It's also interesting to see Jeff think of The Goal as "the best novel on project management and probably one of the most sophisticated project management books," especially since author Eli Goldratt is also responsible for Critical Chain. Jeff's intution is pretty good, though, because the way that the TOC core concepts are applied to a production environment in The Goal is closely related to the management of multi-project environments, in which organizational project performance is geared to scarce, potentially constraining, resource skills.
While on the subject, I've been recently trying to wrap my head around the various flavors of agile software development, and what they describe as "agile Project Management" (which has more of a sound of "task" or "process management" to my ears). There's been an excellent discussion of this in the Newgrange PM discussion list, which starts in the YahooGroups archive here.
I'm coming to the conclusion that a lot of the arguments that the agile community has with traditional approaches to project management are answered in the critical chain approach, with it's respect for inevitable variability in project schedule and cost performance, and the use of buffers to account for not only uncertainty in duration, but in iteration as well.
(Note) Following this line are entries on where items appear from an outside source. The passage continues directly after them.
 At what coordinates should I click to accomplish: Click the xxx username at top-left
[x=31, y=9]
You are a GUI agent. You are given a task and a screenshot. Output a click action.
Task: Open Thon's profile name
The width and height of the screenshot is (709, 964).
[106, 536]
As a matter of fact, I think that the difficulty that they have talking about making specific project level promises could be dealt with if the necessarily agile parts of a project were contained in a larger picture planned (I know that's a dirty word amongst the radical agile), controlled, and managed via critical chain processes.
Jeff concludes his post with...
• Focussing on maximizing (Throughput minus Inventory minus Operating Expense) does optimize the business. It seems to me that Throughput is software SOLD, Inventory is software built but UNSOLD, and Operating Expense is the usual expense budget.
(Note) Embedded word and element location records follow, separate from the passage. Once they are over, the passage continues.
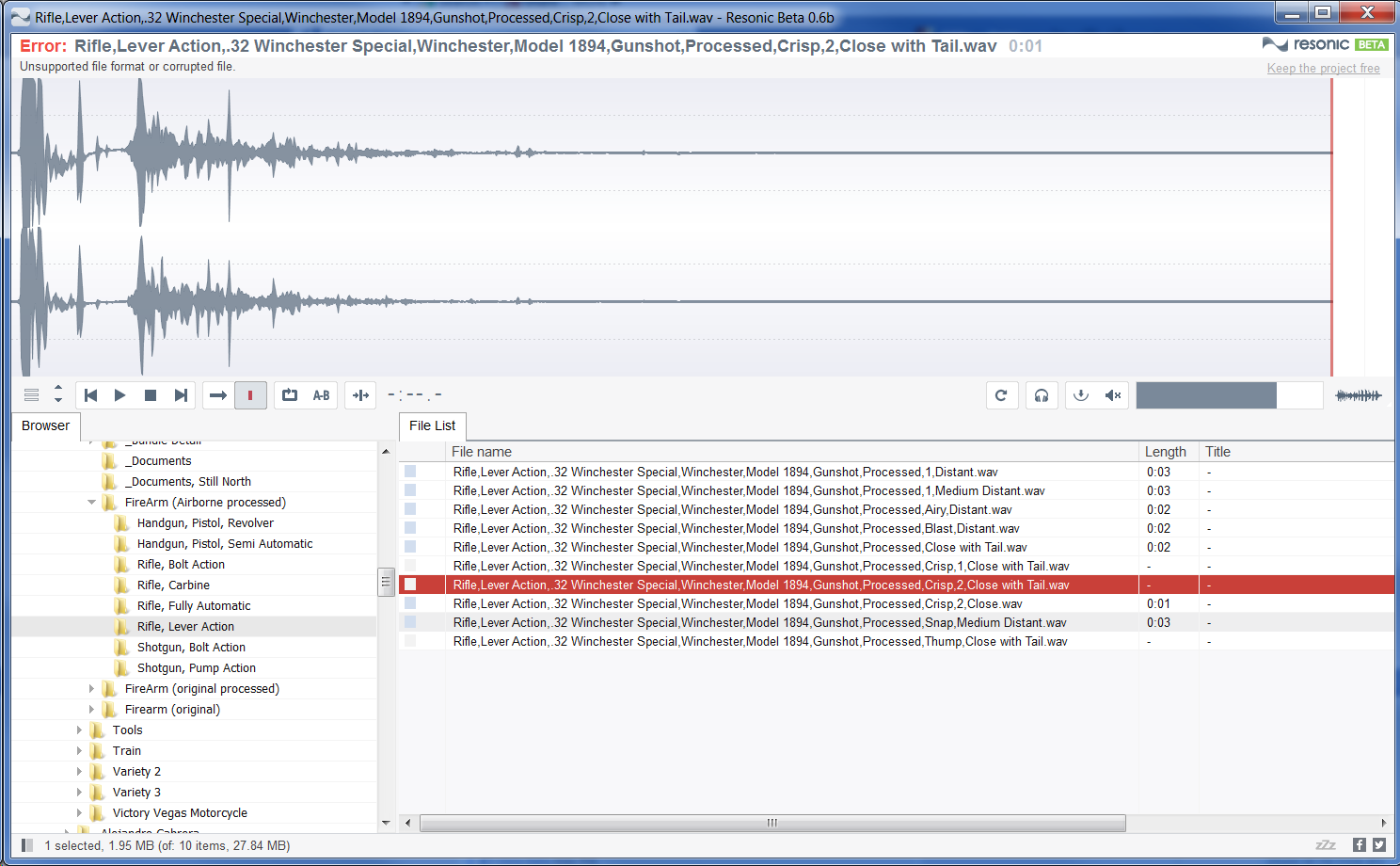Click the refresh arrow icon

tap(1001, 395)
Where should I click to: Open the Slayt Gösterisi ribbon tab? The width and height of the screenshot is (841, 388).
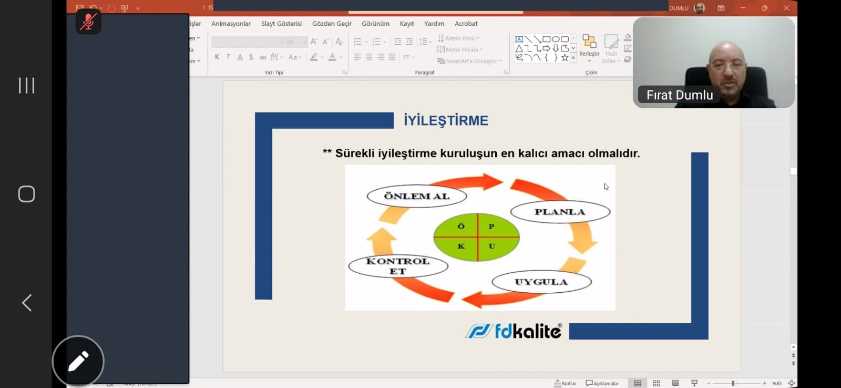point(282,24)
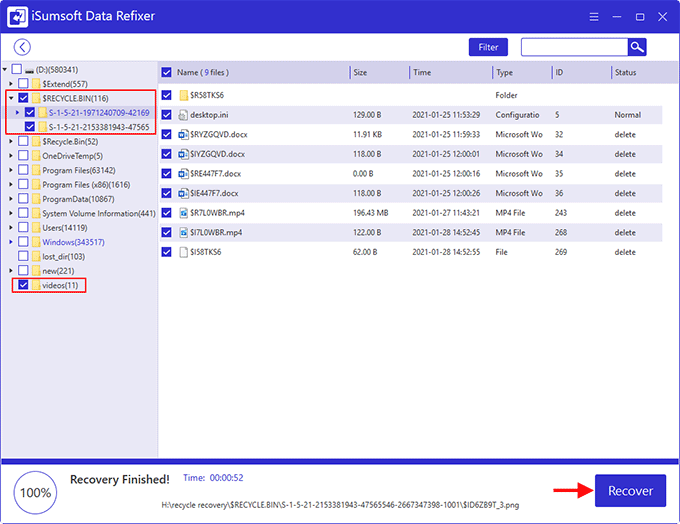Click the $RYZGQVD.docx Word file icon

pos(183,134)
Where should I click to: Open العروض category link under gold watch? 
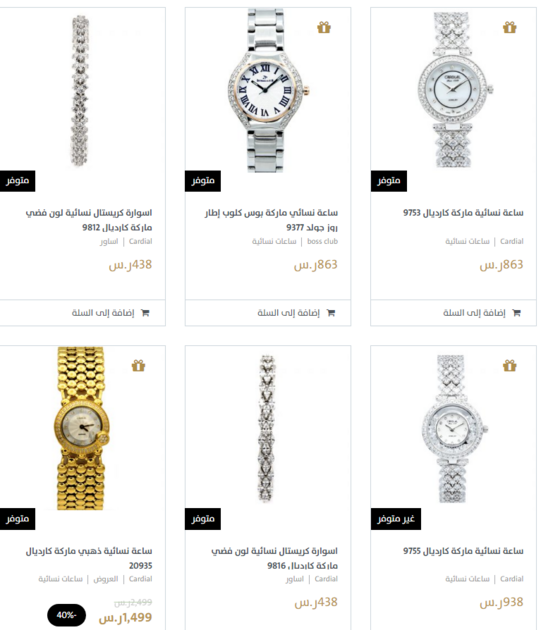[106, 579]
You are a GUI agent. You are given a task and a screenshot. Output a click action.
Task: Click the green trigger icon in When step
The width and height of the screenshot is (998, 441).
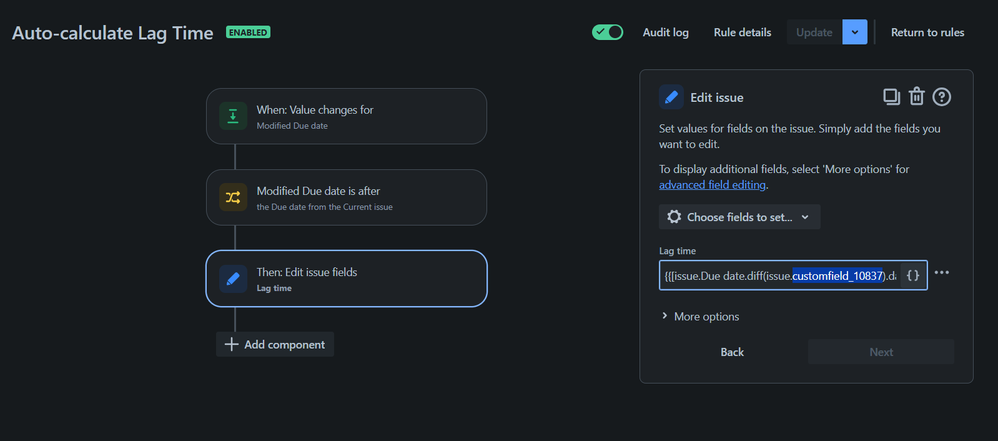(233, 116)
• I'm interested in any analysis or experience you may have with this book and the application of its concepts to software development.
Regarding the latter, consider this a start. Regarding the former, the only bone I would pick with his analysis of T, I, and OE is that assuming there is a cash register at the end of a project (otherwise, why do it?), Work-In-Process Inventory in such an environment would be more closely related to the projects that have commenced, but not finished. On a production floor, too much work in process gets in the way and accumulates in queues, extending lead times. In a project environment, too much work in process -- too many projects -- get in the way of focused attention that the agile folks are so good at, and that critical chain processes both support and require for optimum results, and if forced on the system by pushing too much work into the pipeline, tends to drive multi-tasking and it's resulting expansion of project lead times.